[Collection entries]
|---|
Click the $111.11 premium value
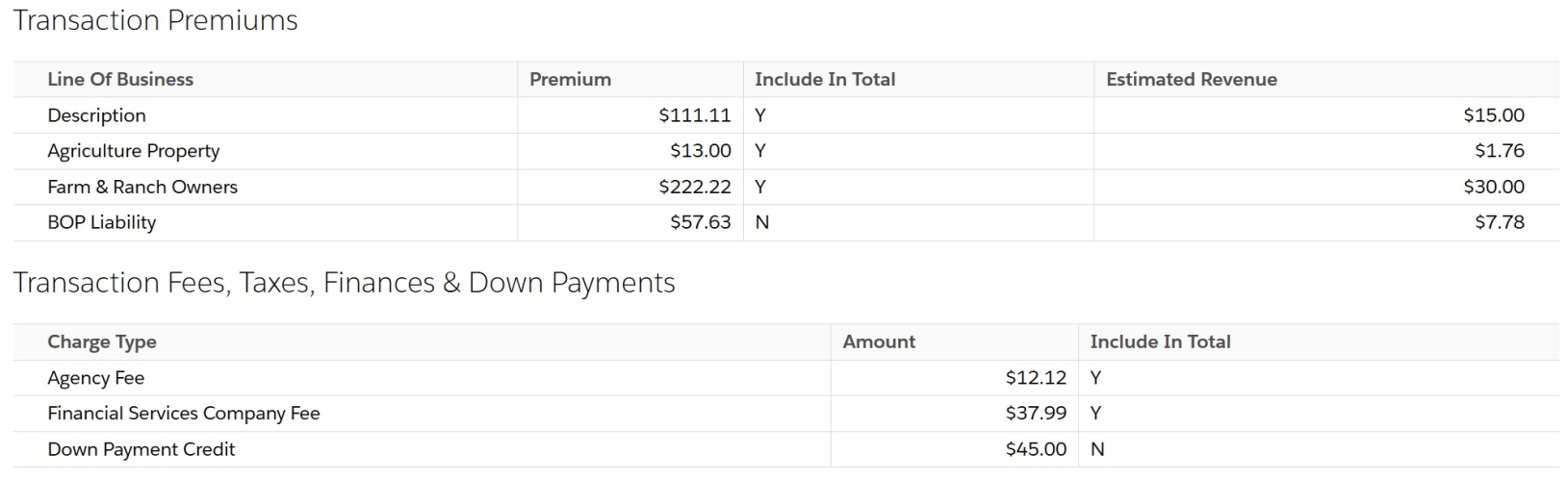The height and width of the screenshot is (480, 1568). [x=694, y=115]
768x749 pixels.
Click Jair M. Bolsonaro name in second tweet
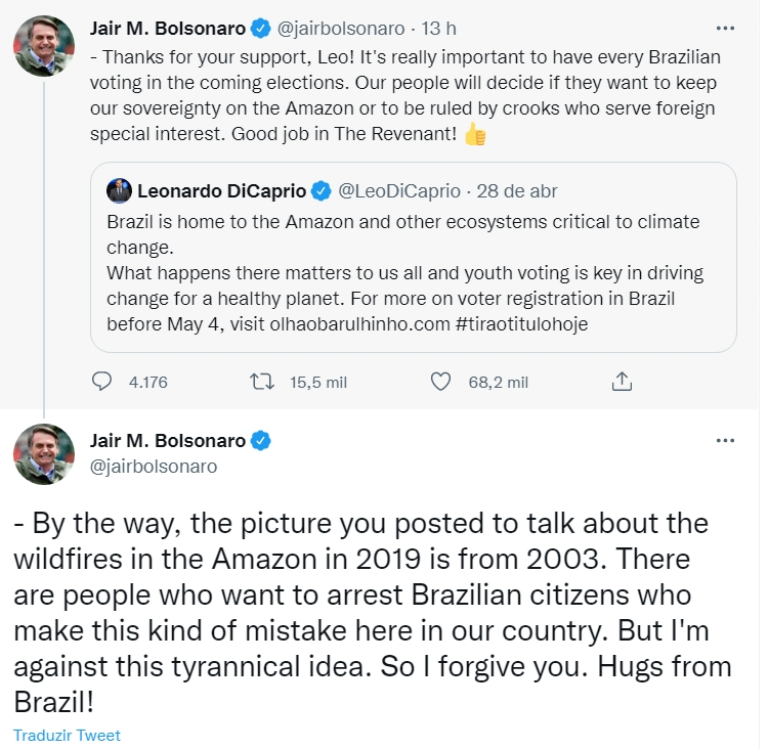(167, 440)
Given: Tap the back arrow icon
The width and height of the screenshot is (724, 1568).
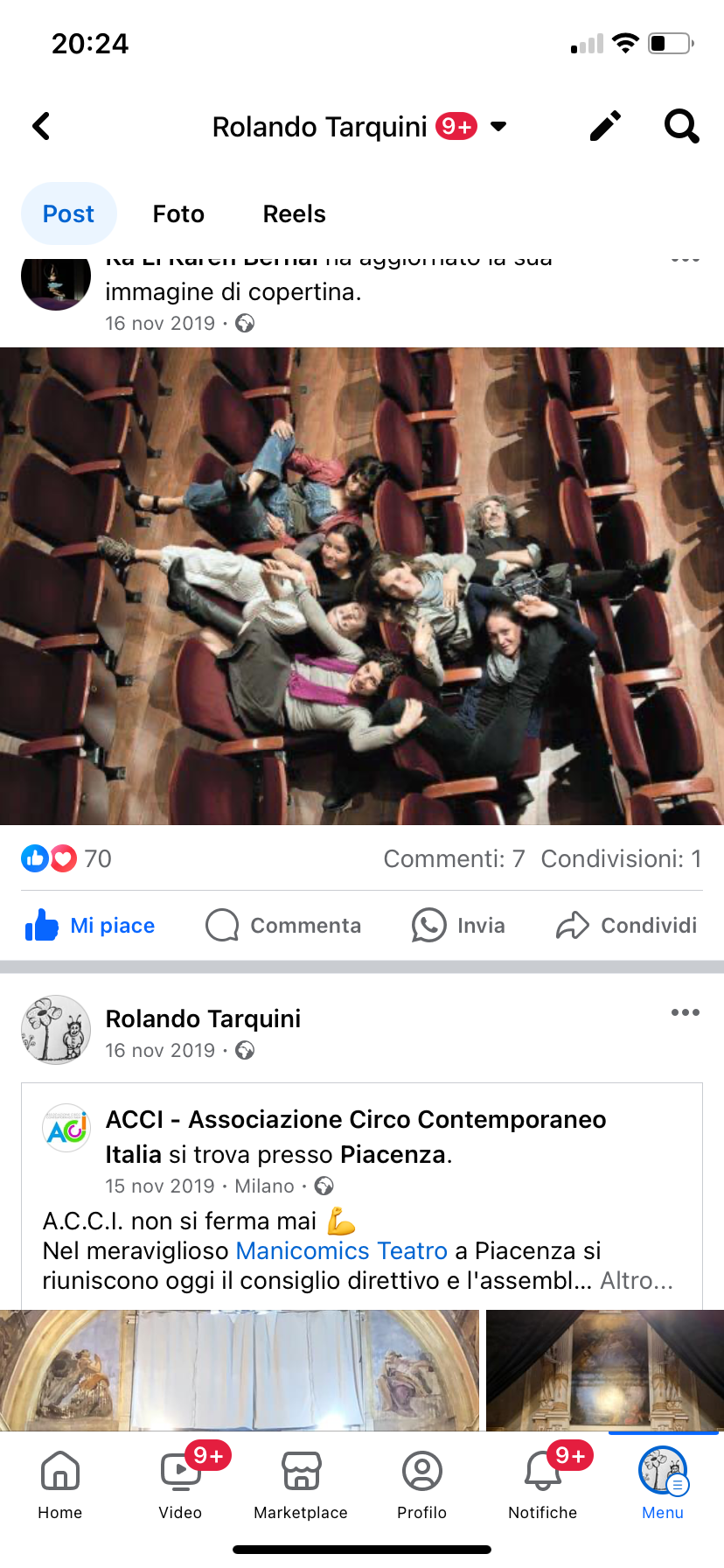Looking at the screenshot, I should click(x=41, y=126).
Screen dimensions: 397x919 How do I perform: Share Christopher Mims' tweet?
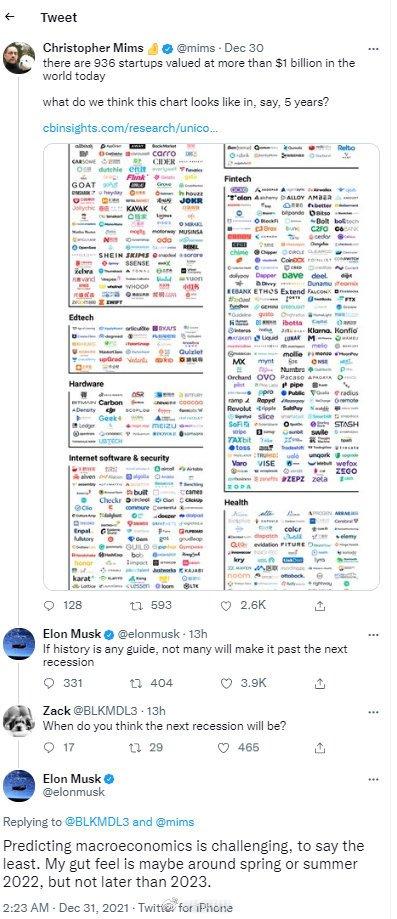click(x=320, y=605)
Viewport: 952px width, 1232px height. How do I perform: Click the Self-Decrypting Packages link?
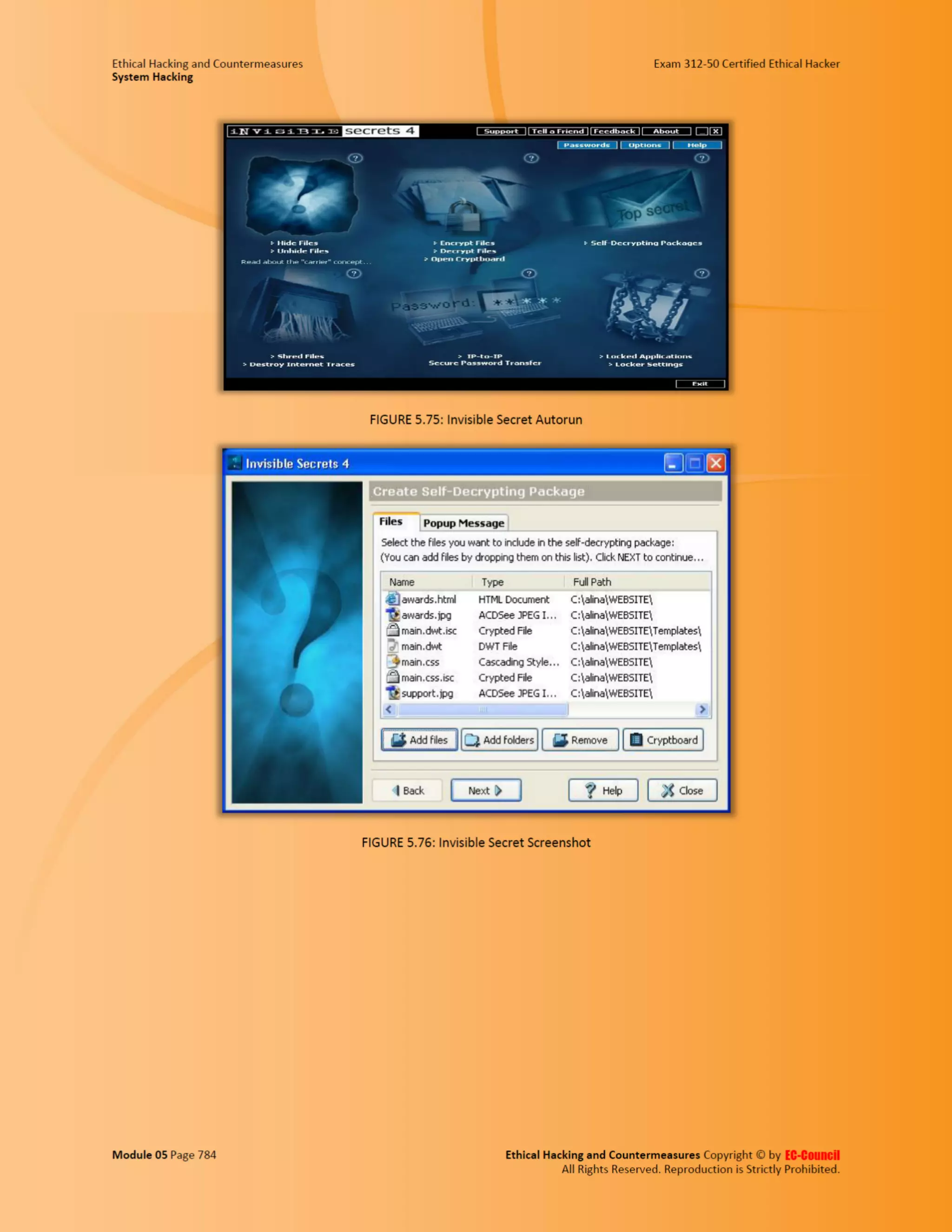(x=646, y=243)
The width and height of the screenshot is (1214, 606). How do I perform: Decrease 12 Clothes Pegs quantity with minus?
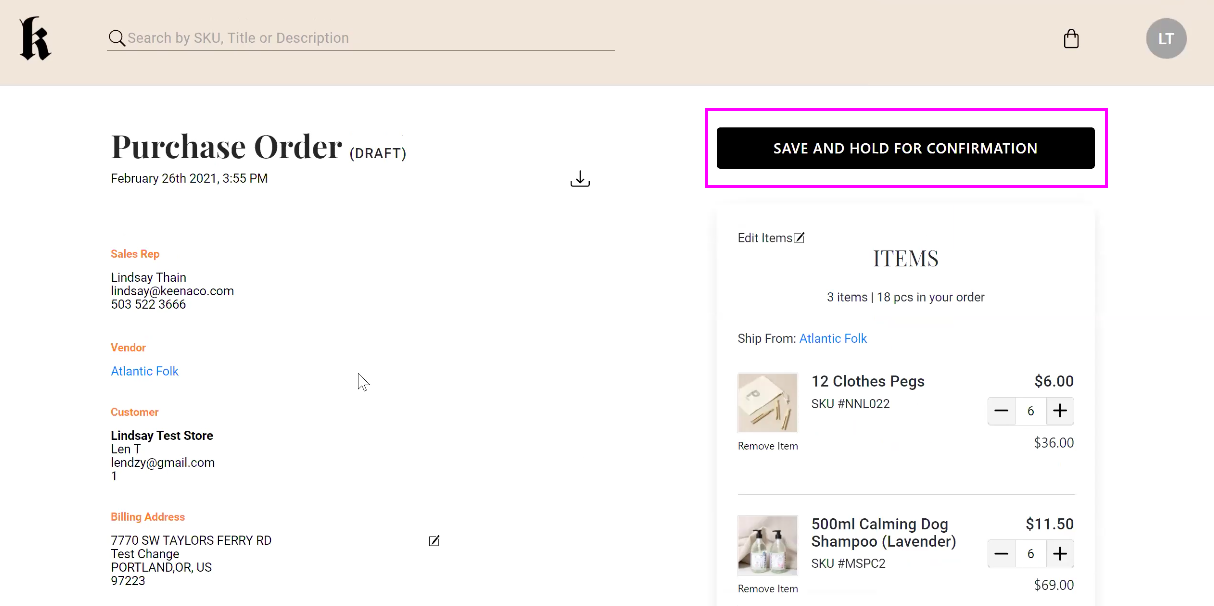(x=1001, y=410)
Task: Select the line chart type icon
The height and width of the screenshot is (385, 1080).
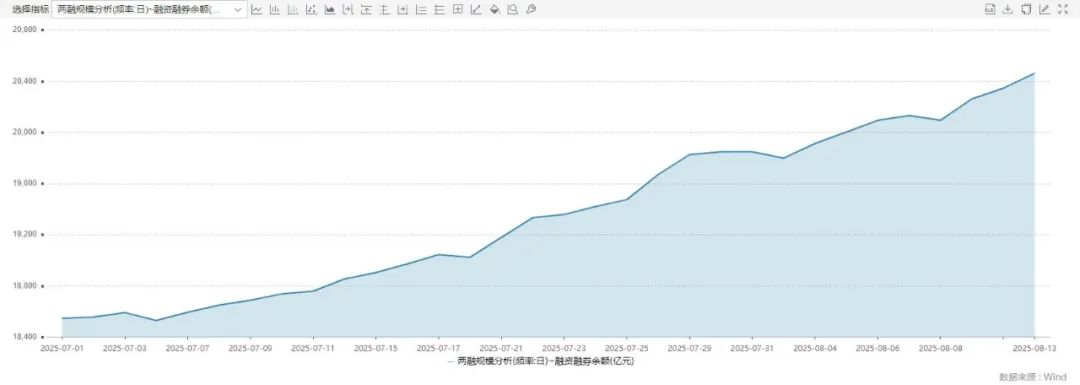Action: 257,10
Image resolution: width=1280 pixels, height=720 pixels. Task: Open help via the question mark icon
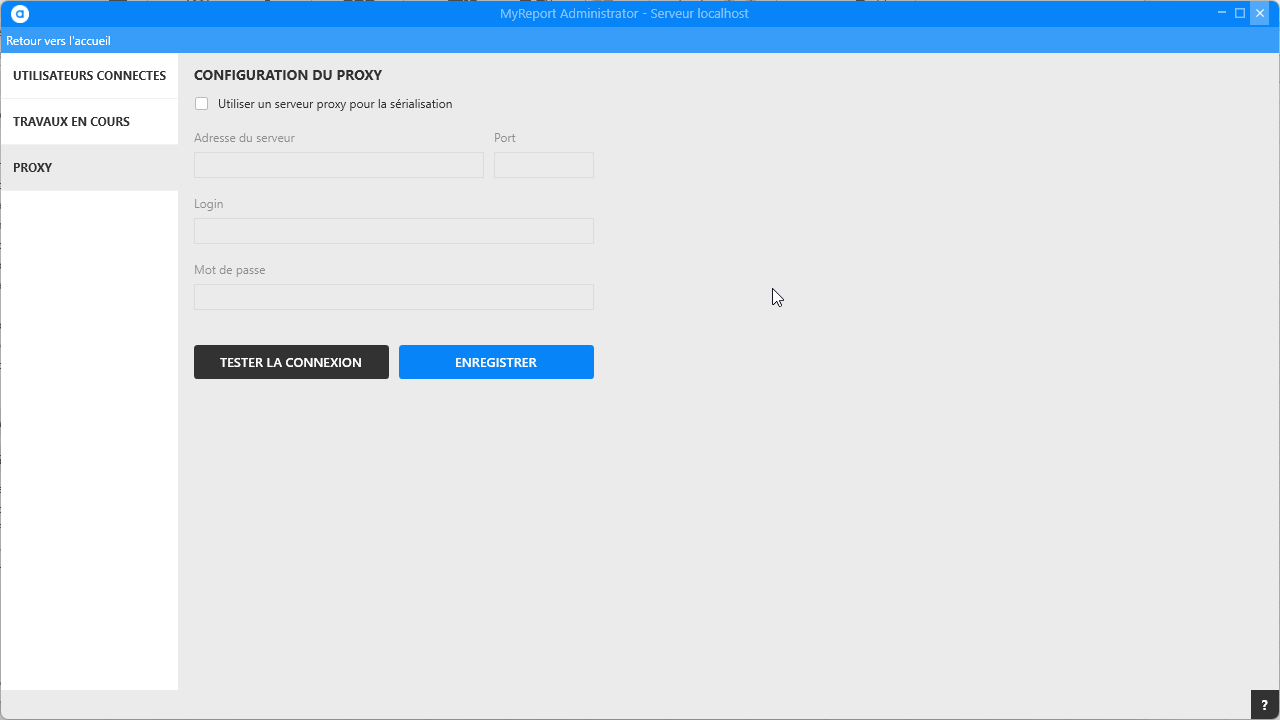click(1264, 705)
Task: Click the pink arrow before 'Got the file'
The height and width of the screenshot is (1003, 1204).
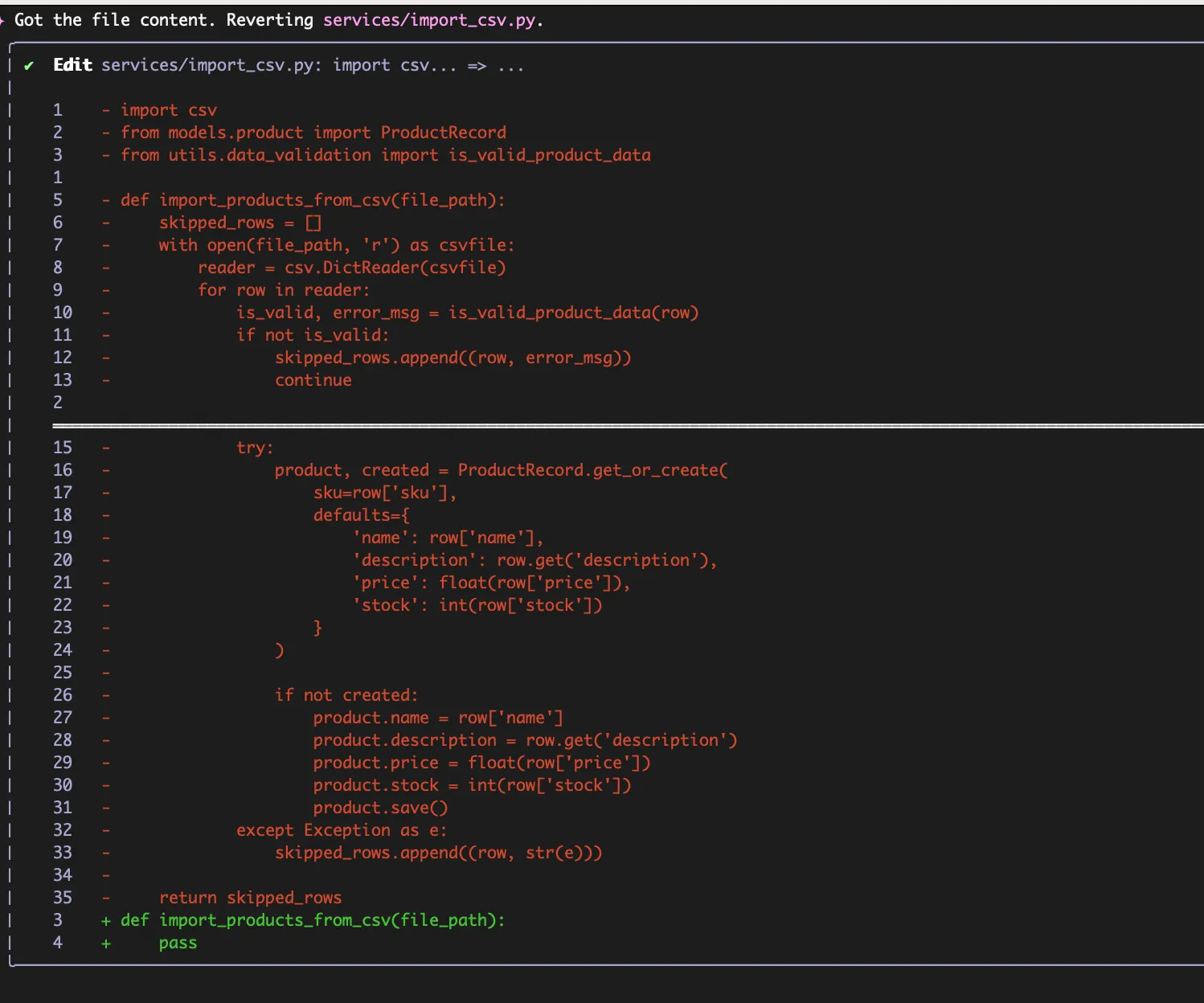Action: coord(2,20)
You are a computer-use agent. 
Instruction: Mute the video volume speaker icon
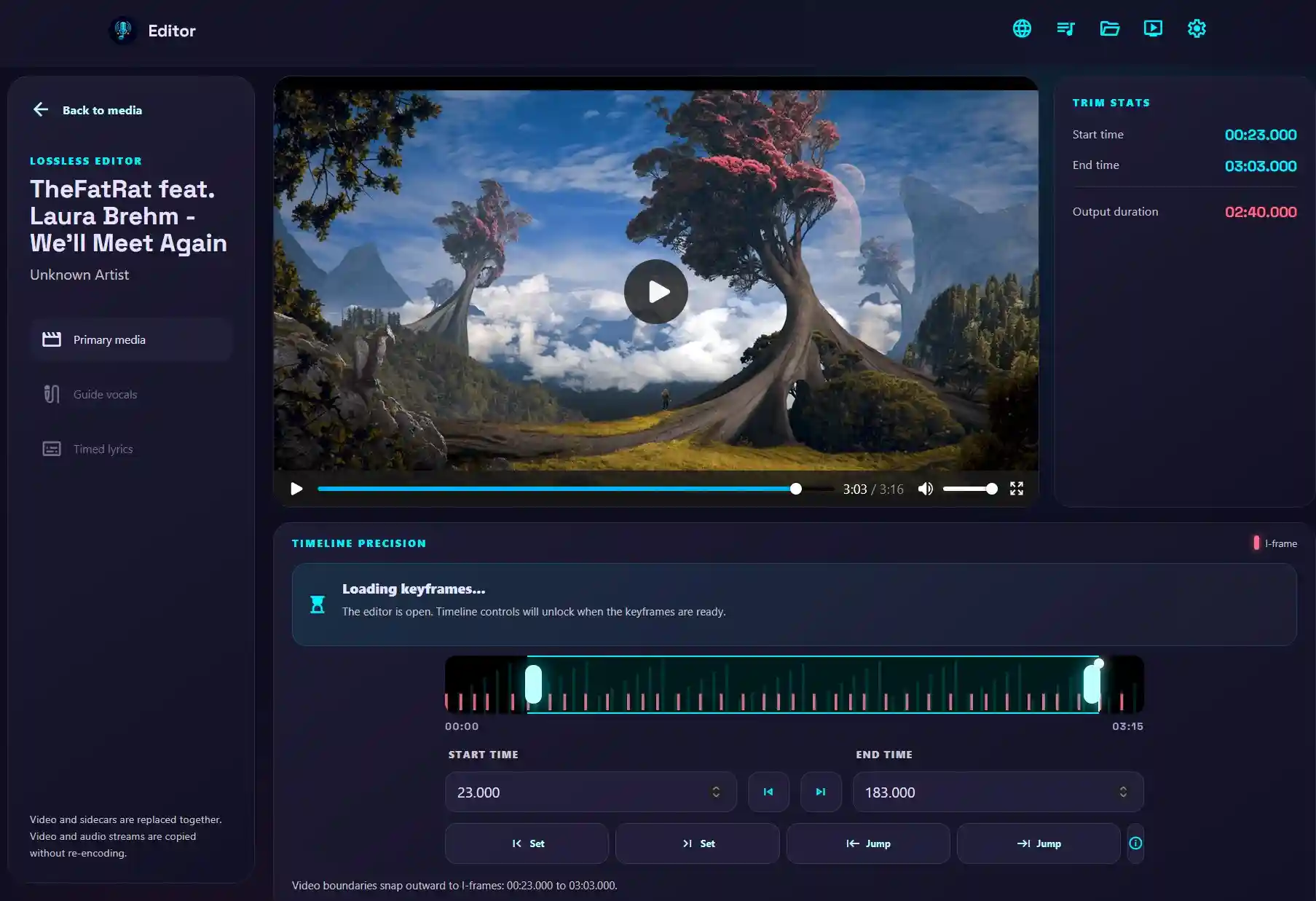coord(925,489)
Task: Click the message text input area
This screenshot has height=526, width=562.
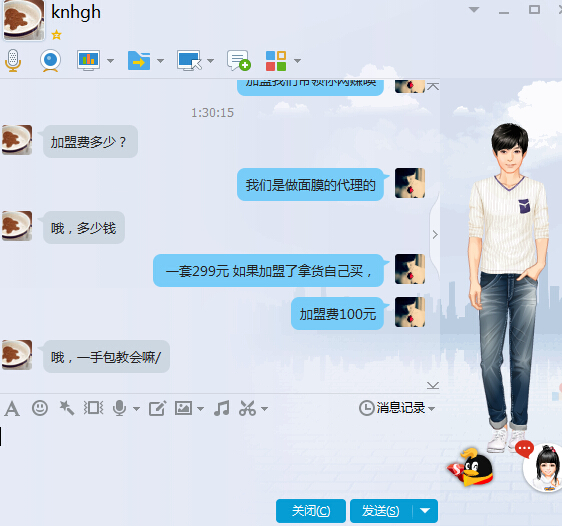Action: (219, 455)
|---|
Stated task:
Can you return every line of the listing above unchanged, leaving out the pictures?

Written solution:
Click the $111.11 premium value
The height and width of the screenshot is (480, 1568). [x=694, y=115]
768x749 pixels.
Click Jair M. Bolsonaro name in second tweet
(167, 440)
Given: Tap the back arrow icon
The width and height of the screenshot is (724, 1568).
Looking at the screenshot, I should click(x=41, y=126).
Screen dimensions: 397x919 How do I perform: Share Christopher Mims' tweet?
click(x=320, y=605)
Viewport: 952px width, 1232px height. How do I perform: Click the Self-Decrypting Packages link?
(x=646, y=243)
The width and height of the screenshot is (1214, 606). How do I perform: Decrease 12 Clothes Pegs quantity with minus?
(x=1001, y=410)
Task: Select the line chart type icon
The height and width of the screenshot is (385, 1080).
Action: 257,10
Image resolution: width=1280 pixels, height=720 pixels. Task: Open help via the question mark icon
click(1264, 705)
Task: Click the pink arrow before 'Got the file'
The height and width of the screenshot is (1003, 1204).
Action: coord(2,20)
You are a computer-use agent. 
Instruction: Mute the video volume speaker icon
coord(925,489)
Task: Click the message text input area
This screenshot has height=526, width=562.
Action: (219, 455)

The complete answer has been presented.